The studies reviewed in this article differed in terms of COPD severity. The effect of disease severity on adherence to therapy is a contentious issue. Most studies show a better adherence with increasing severity of disease. Some other studies, however, show the opposite trend, a better adherence when the disease runs a mild course (Liao and Chen 2019; Leiva-Fernández et al. 2014). The discrepancy might be explained by the strength of motivation to continue treatment, associated with persistent symptoms that interfere with the patient’s daily functioning. Another consideration concerns the adverse effects of medications, which may affect the patient’s willingness to take them. In the GAPP study, patients who categorized their asthma as severe, and those who were treated by specialists, were most likely to discuss the knowledgeable aspects of their condition (Canonica et al. 2007).

The influence of sociodemographical factors on adherence to therapy in COPD patients is yet another debatable issue. In this review, we show that better adherence associates with older age, male gender, and daily functioning. The reason could be that pensioners have more time for regular living, exercising, and following dietary guidelines. On the other side, older patients may have a difficulty to adhere to treatment due to the presence of comorbidities. In contrast, younger patients are more likely to oppose medical advice and tend not to accept their illness, which may lead to non-adherence (Świątoniowska et al. 2018). In the studies reviewed herein male gender predominated among patients.

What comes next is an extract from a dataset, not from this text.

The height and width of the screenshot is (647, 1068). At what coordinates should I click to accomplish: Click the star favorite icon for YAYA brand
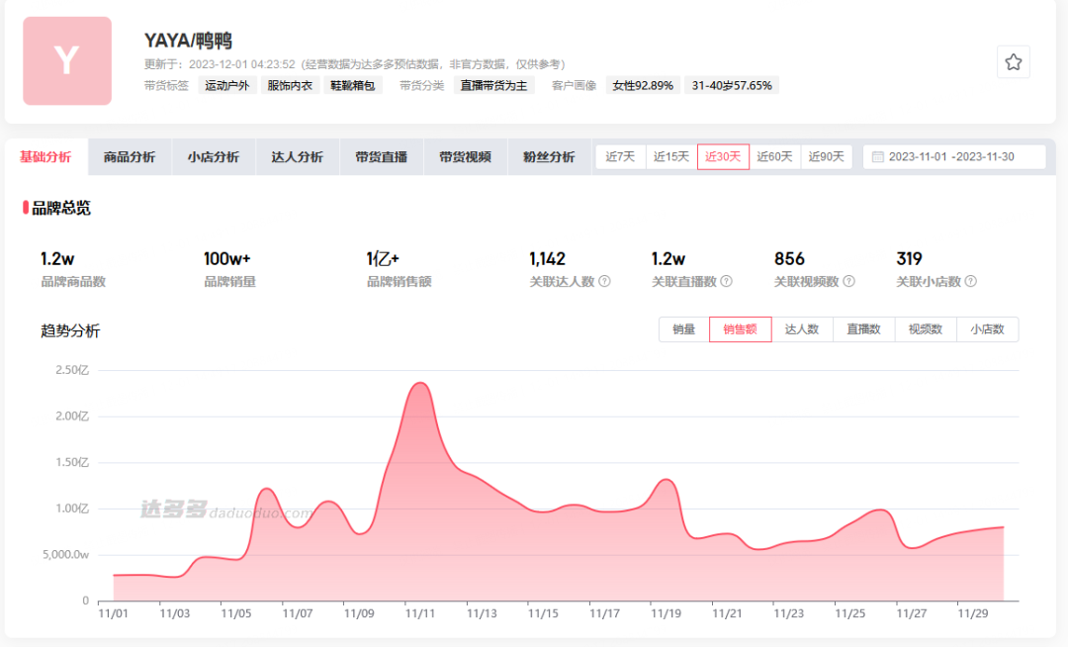[x=1013, y=62]
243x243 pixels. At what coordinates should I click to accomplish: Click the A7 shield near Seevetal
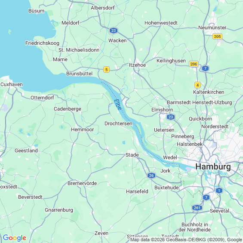[x=206, y=197]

That is in line with a study by Liao and Chen (2019) who have shown that adherence is outstandingly greater in men than women (87.3% vs. 12.7%, respectively). Other studies also show that men are more likely to adhere to therapy than women (Vestibo et al. 2009). The issue is somehow contentious as in a study by Dhamane et al. (2017), 59% of COPD patients are women, but the authors do not show any influence of gender on adherence. Other authors point out that low income and a lack of professional activity undermine adherence to COPD treatment (Liao and Chen 2019; Plaza et al. 2016b), although the underlying reasons for that are not full well clear. In patients experiencing economic difficulties, adherence to disease monitoring may be improved by addressing modifiable barriers such as cost and access (Campbell et al. 2014). There are, however, studies that put into question the association between sociodemographical factors and adherence to therapy (Khadour et al. 2012; Bourbeau and Bartlett (2008).

In conclusion, standardized questionnaire tools enable the prediction of adherence to therapy in COPD patients and should be used in clinical practice. The assessment of adherence is essential for undertaking interventions to counteract plausible non-adherence. Collaboration between an educator and a psychologist is needed to evaluate the patient’s motivation and to ensure he comprehends the treatment prescribed.